Jessica Preister, USD director of budget and finance, said the original estimated cost of health insurance was $6,335 per employee, and has risen to $7,950 per employee.
The $1,615 increase per employee originally left the university $1,845,000 in accounted costs, according to Staben.
DakotaCare, the university’s employee health insurance provider, came to USD administrators with the fixed numbers in Dec. 2012.
According to Staben, the university’s budget took into account the previously provided insurance costs, and was taken aback by the unexpected hike in costs.
“We had agreed to offer this health insurance to our employees,” Staben said. “We would have to cover that either way, but now it just means we are working with less.”
However, in the recent South Dakota legislation, a pair of bills was passed in the S.D. House of Representatives, and Senate, which offer increased appropriations to state funded education via general funds dollars, helping slim down the excess costs faced by the university.
Senate Bill 90 and House Bill 1060 provided the Board of Regents extra funding to aid USD in Fiscal Year 2013. The bills granted USD $1,263,000 in aid, reducing the overall extra cost of insurance to $561,2000.
The bills are awaiting signature from S.D. Gov. Dennis Daugaard, but Staben said he would be surprised if the bills were vetoed at this point.
Preister said USD is taking into account the idea that all university faculty positions on campus are filled next term, and depends on whether the university gains or loses employees.
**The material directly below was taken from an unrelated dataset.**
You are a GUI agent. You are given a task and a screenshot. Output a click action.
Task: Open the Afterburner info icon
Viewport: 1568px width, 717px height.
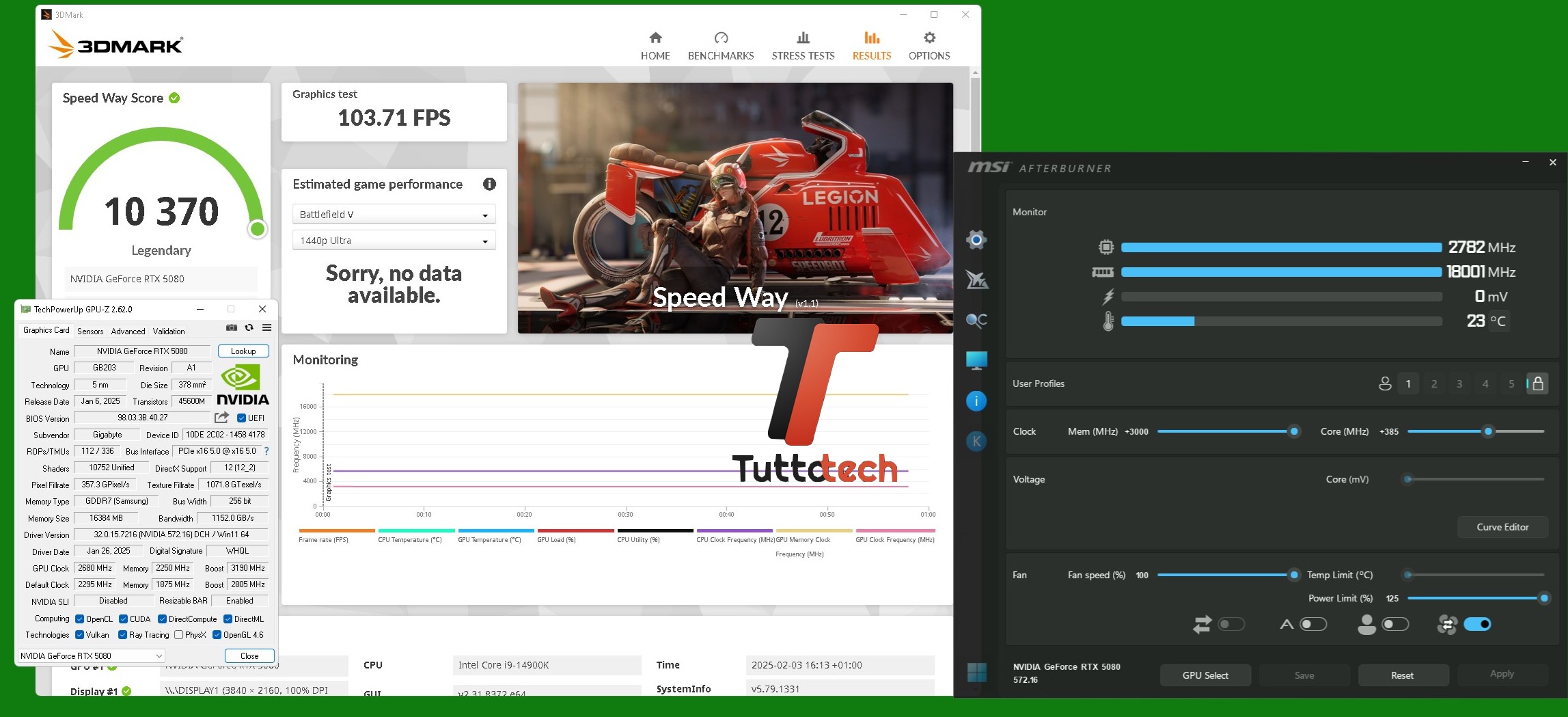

Priester said the remaining $561,200 would be allocated to individual USD colleges.
“Everyone will receive a share in the burden,” said Preister.
Preister said unfilled faculty slots and other additional funds scattered throughout colleges’ budgets can help make up the additional cost being divided amongst the university.
Staben and Preister both pointed towards the nationwide trend of increased health insurance costs as a reason for such a hike in prices.
“Fundamentally, it should surprise no one that health care costs are rising in the U.S.,” Staben said. “Now why anyone would not estimate the cost to be higher, I don’t know. I wasn’t that interested in the explanation. I was more focused on the cost to the university.”
Preister said increased employee insurance costs are not only reaching USD, but are being experienced by employers around South Dakota.